They'd call you "faggot." Every day I would get hit with one or two eggs.
I'd get yellow on the back of my head. They'd run my business off so just
four or five people would come to the bar. We didn't leave anytime sooner
than one o'clock because I wasn't going to be closing down and going home
because they were forcing us to.
They'd bust out windows, the Christians, setting
up there preaching on the Bible. They called it a "fag bar," a "queer bar,"
an AIDS factory." They'd use paint pellets-paint spots all over the wall
in red, blues, yellows. They wrote "AIDS factory" on the side of the building.
I wouldn't paint the building. It stayed up twenty-one days. The owner
of the building offered me back my rent, my lease, and everything else
to get me out of the building, because they were threatening to burn it
down.
On the last night, the general mood was good. We'd
been threatened with baseball bats and shotguns and everything else, and
now we were talking one-on-one in the street. Then this guy, speaking in
tongues, comes through he crowd with a baseball bat. My friend picked up
the camcorder, cut it on, and was getting it up, and the guy hit the camera.
Then someone hit somebody else behind the head with a baseball bat. I got
hit. Then the police finally came. Down at the station everybody was charging
everybody else.
The next day I got a hand-delivered letter from
the chief of police to cease business for public welfare. So it was better
to attack good old Butch than to tell all those citizens they were wrong.
The city allowed people to destroy a business. It could have been Jewish,
it could have been Baptist or Catholic or whatever. It was a business.
It just depends on what you are fighting for. The bar was not a major factor.
I just wasn't going to allow them to just run me off.
Even today, out here at Crossroads, I still lose
mailboxes about every three weeks. I still lose signs. I've been shot at.
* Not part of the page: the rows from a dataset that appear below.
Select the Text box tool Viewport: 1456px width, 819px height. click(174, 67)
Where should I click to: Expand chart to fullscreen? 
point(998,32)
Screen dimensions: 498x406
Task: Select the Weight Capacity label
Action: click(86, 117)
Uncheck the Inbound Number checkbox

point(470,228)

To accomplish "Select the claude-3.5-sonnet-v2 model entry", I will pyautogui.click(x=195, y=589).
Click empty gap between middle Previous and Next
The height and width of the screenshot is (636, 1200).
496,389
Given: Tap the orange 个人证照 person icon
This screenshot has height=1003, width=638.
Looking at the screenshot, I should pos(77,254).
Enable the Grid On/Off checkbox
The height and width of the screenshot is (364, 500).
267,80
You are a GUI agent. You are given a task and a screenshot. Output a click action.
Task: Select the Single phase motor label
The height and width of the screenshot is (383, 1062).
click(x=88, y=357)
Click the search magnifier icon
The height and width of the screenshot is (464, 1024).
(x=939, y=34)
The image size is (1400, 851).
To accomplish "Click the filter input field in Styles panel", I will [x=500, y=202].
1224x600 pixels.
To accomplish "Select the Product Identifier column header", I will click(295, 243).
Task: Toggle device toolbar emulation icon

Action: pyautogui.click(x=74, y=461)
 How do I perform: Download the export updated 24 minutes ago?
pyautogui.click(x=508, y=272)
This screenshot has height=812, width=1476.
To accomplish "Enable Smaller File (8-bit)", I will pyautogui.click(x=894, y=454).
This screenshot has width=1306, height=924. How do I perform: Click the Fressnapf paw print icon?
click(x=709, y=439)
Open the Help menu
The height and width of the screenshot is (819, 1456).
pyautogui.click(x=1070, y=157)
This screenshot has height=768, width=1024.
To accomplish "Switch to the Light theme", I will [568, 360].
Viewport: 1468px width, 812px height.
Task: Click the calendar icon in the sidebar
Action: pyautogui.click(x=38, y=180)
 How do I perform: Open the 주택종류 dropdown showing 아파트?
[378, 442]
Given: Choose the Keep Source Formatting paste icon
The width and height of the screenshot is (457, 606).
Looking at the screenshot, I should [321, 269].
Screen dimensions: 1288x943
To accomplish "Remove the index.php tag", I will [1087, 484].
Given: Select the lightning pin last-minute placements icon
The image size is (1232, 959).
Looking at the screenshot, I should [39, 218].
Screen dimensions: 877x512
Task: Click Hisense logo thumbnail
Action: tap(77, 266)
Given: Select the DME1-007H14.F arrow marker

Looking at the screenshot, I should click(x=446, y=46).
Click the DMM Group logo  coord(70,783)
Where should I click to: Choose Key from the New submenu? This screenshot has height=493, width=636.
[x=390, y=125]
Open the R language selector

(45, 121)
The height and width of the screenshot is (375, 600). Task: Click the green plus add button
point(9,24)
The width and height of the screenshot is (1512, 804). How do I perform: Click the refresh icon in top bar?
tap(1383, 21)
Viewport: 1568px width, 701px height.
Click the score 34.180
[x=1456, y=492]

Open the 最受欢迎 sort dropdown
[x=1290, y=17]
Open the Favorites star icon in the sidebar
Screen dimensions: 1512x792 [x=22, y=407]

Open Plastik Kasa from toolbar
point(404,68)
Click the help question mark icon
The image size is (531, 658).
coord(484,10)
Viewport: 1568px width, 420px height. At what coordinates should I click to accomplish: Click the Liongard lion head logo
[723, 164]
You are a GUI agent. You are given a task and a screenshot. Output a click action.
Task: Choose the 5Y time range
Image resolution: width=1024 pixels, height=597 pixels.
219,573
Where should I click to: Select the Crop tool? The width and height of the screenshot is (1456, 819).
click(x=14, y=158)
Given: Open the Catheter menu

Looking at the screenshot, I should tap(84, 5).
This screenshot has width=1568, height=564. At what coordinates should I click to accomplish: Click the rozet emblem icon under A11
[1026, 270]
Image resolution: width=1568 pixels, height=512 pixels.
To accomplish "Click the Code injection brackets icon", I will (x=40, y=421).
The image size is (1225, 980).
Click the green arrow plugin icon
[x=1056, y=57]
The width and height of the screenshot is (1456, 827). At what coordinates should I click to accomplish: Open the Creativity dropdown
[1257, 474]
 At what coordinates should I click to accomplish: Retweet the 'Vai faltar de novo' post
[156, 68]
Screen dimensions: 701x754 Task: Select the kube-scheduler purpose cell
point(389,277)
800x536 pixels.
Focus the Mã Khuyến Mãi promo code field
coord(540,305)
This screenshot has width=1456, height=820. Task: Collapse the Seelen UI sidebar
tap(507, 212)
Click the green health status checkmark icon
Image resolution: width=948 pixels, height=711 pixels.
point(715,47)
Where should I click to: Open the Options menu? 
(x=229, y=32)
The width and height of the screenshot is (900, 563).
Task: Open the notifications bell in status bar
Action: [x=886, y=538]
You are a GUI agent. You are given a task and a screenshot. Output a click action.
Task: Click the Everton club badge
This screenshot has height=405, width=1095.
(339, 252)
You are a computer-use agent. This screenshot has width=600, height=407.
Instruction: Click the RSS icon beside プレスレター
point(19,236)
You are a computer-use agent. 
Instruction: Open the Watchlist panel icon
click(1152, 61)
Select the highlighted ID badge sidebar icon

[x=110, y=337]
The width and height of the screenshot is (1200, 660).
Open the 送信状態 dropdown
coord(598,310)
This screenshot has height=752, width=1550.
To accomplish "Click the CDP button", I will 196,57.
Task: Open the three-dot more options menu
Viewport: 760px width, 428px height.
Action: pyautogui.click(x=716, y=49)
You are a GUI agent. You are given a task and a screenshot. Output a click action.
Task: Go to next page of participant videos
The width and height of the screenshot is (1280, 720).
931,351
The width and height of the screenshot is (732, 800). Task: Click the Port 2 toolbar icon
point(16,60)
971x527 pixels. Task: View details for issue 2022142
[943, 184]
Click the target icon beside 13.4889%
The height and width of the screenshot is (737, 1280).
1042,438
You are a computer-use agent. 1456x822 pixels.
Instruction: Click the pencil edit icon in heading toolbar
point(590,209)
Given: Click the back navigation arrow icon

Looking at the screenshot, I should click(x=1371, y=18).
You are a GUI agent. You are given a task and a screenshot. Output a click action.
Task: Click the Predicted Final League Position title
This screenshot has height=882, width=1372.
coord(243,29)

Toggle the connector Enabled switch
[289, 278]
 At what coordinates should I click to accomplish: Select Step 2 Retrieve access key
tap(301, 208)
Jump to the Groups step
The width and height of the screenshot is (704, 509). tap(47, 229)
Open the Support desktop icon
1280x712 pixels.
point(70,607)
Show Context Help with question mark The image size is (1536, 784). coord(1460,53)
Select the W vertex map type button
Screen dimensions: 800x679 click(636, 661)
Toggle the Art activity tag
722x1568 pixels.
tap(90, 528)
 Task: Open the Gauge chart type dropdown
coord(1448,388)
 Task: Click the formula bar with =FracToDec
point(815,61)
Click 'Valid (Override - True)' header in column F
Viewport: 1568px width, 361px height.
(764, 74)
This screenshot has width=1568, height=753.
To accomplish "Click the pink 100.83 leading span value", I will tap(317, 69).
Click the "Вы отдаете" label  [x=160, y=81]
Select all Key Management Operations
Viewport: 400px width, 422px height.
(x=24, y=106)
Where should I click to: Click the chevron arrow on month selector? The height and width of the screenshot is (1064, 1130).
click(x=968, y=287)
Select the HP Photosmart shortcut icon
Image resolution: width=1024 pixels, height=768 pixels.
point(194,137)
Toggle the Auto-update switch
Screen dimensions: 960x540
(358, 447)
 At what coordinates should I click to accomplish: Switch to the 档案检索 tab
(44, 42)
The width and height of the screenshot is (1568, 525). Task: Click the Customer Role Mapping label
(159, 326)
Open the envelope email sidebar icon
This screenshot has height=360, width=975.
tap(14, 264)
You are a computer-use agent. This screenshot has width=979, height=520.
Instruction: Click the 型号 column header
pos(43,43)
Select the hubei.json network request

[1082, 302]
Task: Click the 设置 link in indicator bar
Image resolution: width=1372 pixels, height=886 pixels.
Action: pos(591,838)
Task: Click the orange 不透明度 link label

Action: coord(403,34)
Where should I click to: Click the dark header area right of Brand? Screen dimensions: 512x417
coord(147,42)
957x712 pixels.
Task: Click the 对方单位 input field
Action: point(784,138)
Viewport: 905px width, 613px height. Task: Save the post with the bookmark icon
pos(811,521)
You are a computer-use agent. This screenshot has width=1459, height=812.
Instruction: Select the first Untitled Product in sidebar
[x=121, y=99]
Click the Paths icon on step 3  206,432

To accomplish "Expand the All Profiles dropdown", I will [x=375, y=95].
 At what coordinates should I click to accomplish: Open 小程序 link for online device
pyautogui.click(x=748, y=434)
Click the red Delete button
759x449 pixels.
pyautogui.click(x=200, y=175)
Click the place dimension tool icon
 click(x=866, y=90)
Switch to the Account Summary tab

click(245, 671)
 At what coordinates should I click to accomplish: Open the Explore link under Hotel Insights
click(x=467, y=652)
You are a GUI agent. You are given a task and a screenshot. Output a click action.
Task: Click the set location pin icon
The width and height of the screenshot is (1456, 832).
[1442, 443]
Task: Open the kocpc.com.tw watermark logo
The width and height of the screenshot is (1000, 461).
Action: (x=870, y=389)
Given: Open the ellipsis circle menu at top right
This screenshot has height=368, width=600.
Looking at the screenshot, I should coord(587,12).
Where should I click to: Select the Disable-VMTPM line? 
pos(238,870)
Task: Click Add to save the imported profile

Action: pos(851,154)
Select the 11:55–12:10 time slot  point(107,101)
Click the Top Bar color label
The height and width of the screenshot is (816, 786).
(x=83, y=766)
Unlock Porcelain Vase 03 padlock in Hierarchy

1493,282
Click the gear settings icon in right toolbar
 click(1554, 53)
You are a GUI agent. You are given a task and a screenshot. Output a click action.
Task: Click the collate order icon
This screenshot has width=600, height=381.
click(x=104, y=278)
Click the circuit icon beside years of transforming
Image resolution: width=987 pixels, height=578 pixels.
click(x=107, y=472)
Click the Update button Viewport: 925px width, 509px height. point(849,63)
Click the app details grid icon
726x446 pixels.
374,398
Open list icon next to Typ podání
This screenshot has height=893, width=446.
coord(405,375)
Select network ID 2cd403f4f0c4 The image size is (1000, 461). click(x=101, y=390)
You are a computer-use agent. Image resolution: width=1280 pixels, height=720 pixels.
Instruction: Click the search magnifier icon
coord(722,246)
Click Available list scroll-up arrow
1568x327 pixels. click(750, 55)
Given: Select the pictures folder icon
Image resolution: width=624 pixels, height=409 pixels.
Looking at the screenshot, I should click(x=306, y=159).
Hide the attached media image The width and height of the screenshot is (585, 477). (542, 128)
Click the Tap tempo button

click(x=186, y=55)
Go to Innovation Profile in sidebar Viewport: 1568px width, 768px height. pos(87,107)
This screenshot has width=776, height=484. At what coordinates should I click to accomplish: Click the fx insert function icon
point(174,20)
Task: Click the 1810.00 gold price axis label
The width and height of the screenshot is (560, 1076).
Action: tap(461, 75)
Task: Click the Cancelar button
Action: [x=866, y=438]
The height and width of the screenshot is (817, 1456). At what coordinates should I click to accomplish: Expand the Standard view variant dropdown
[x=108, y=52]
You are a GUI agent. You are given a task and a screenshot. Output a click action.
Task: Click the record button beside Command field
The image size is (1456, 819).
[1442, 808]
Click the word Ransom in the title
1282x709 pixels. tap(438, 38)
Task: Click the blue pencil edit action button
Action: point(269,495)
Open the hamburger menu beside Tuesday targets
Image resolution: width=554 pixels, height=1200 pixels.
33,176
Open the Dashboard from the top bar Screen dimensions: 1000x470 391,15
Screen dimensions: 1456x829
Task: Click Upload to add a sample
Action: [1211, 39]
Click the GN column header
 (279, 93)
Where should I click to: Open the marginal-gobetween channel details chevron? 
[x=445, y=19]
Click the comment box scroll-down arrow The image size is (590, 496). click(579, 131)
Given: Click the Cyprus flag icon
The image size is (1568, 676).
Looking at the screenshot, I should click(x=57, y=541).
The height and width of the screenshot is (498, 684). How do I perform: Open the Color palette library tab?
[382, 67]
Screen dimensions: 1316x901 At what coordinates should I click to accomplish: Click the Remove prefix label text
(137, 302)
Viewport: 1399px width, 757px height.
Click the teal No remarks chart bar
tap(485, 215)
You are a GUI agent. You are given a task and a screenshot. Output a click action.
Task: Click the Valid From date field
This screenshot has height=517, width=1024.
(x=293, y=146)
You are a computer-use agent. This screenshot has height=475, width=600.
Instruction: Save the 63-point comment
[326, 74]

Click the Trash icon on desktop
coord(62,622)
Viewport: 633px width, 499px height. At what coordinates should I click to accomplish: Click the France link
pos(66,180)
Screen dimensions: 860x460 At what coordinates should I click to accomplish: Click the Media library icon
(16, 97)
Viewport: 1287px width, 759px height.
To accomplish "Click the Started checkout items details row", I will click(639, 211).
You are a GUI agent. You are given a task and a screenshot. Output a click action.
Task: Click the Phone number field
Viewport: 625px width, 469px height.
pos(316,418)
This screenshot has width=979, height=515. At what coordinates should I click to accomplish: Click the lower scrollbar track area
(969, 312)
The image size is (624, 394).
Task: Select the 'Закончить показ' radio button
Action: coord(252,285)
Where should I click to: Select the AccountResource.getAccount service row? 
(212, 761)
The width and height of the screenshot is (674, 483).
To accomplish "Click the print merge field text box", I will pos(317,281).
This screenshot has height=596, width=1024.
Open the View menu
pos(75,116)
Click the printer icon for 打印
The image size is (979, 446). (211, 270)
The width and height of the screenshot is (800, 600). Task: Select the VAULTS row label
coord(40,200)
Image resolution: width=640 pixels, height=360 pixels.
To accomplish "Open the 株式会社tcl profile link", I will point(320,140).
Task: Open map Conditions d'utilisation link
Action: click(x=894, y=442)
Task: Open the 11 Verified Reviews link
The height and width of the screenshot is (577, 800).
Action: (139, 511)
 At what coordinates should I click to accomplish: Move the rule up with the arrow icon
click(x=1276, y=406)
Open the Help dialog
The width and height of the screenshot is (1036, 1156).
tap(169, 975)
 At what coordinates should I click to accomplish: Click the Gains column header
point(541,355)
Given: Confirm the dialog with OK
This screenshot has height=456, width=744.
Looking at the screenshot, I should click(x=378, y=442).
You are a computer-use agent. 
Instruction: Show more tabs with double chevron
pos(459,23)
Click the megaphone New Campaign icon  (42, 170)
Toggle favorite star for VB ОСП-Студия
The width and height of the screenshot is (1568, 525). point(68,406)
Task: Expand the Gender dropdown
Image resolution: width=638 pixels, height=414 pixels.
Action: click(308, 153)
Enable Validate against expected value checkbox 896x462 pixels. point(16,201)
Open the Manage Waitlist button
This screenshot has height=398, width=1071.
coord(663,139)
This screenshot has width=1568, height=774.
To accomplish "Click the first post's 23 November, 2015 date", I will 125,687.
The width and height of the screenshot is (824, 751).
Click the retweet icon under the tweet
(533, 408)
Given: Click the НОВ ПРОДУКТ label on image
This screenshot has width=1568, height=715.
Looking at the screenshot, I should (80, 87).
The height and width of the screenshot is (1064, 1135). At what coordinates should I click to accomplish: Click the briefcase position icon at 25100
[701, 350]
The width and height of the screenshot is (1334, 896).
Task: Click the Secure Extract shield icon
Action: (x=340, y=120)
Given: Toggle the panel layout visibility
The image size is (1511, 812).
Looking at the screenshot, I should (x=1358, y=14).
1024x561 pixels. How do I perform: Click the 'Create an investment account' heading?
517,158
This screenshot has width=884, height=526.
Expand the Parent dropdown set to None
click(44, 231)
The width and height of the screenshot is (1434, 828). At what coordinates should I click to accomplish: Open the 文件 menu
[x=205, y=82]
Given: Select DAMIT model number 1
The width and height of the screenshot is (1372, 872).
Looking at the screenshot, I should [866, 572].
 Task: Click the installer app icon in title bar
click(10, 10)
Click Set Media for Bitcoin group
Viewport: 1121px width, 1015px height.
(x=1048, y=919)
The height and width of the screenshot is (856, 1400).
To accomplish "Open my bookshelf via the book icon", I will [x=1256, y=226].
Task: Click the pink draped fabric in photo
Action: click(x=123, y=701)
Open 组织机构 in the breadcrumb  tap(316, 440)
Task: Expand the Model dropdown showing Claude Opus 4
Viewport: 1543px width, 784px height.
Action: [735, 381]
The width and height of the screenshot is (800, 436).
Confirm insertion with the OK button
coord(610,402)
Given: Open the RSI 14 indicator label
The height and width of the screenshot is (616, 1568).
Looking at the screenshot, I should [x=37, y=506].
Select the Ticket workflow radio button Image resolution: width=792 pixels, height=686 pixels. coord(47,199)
When I first opened up out here, they shot my car up in the parking lot
and set my house on fire. Threw gasoline up on the side of it and threw
a match on it.
I found out who they were, because they were running
their mouths. And one thing about it: you just never know where gay people
are, and if you keep quiet about it the information's going to come back
to you. I ain't going to tell you what I did. Now they know that if you
mess with me I will come and mess with you.